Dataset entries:
++++

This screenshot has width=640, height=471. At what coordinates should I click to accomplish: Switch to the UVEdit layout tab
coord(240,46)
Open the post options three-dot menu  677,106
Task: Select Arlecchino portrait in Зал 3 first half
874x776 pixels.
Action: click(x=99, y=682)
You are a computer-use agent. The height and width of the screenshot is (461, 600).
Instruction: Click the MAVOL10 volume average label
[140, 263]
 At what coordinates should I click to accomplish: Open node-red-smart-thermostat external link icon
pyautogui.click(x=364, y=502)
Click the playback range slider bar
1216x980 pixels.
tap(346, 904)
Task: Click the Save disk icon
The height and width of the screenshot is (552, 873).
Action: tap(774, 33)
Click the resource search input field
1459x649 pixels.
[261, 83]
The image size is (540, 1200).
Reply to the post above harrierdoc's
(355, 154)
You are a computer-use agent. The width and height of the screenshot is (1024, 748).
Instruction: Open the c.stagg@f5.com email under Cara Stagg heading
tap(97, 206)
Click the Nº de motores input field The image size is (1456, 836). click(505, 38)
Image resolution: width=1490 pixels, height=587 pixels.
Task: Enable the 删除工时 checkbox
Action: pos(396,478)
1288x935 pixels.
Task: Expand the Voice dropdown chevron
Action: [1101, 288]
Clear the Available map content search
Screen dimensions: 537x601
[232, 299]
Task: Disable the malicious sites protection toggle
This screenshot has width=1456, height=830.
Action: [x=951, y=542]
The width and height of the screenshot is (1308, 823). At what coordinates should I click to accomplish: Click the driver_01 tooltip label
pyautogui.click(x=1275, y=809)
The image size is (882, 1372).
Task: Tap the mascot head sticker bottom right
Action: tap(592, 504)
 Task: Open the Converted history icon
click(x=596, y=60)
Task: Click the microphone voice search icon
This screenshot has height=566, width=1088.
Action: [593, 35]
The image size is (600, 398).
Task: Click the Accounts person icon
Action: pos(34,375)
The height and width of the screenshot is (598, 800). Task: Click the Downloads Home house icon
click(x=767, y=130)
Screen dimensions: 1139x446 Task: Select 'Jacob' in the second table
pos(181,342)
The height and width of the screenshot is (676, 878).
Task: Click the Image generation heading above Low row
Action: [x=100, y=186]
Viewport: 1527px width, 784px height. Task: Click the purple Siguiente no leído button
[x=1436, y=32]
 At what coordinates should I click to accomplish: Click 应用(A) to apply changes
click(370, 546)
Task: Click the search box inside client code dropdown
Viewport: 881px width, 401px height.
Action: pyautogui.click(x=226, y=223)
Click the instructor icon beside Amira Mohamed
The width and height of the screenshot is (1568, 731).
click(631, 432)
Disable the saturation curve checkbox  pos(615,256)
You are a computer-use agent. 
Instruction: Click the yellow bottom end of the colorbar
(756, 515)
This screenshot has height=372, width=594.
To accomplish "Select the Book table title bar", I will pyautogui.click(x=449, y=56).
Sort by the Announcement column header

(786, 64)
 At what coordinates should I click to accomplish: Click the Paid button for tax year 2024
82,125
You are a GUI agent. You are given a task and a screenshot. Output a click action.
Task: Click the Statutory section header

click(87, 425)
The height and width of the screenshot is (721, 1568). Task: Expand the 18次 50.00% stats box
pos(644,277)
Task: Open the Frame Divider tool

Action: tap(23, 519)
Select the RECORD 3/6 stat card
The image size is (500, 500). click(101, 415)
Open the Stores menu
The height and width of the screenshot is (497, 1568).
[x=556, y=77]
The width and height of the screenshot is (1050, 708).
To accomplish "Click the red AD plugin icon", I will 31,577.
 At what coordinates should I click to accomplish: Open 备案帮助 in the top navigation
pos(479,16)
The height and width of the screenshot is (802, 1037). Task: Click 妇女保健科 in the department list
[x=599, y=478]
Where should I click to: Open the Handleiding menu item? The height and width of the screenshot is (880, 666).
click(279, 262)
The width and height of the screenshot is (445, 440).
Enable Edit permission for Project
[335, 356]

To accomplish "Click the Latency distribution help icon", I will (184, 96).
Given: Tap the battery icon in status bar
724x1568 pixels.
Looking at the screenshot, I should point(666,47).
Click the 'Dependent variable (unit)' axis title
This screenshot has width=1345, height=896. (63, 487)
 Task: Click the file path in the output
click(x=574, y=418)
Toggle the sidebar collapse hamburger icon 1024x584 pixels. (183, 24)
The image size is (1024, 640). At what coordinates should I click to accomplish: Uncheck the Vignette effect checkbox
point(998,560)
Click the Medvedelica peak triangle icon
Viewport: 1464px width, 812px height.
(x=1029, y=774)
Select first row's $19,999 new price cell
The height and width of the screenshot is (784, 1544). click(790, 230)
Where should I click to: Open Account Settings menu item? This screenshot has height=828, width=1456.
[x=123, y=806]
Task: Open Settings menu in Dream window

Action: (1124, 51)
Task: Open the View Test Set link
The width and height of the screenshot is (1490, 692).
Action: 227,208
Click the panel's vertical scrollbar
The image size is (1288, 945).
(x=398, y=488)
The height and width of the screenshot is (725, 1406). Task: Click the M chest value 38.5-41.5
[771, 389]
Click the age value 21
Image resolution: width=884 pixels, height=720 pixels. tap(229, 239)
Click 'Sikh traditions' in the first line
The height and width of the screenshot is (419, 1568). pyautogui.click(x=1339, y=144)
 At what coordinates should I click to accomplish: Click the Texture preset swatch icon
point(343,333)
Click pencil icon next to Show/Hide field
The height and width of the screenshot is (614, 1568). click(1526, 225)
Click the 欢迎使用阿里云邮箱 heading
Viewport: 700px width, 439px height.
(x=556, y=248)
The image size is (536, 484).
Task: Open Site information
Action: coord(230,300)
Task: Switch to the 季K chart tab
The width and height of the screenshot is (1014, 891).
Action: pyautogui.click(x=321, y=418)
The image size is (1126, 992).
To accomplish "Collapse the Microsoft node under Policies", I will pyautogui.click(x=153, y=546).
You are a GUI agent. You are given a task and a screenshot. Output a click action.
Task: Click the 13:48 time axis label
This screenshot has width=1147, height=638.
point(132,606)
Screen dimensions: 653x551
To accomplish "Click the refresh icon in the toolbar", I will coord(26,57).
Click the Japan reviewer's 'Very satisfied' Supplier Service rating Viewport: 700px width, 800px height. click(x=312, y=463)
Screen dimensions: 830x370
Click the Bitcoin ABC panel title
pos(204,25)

++++

### Problem requirements
Retype exactly, and only, the lines above from the one where "Click pencil icon next to Show/Hide field" occurs up to and including the one where "Task: Switch to the 季K chart tab" occurs.

### Reply
Click pencil icon next to Show/Hide field
The height and width of the screenshot is (614, 1568). click(1526, 225)
Click the 欢迎使用阿里云邮箱 heading
Viewport: 700px width, 439px height.
(x=556, y=248)
The image size is (536, 484).
Task: Open Site information
Action: coord(230,300)
Task: Switch to the 季K chart tab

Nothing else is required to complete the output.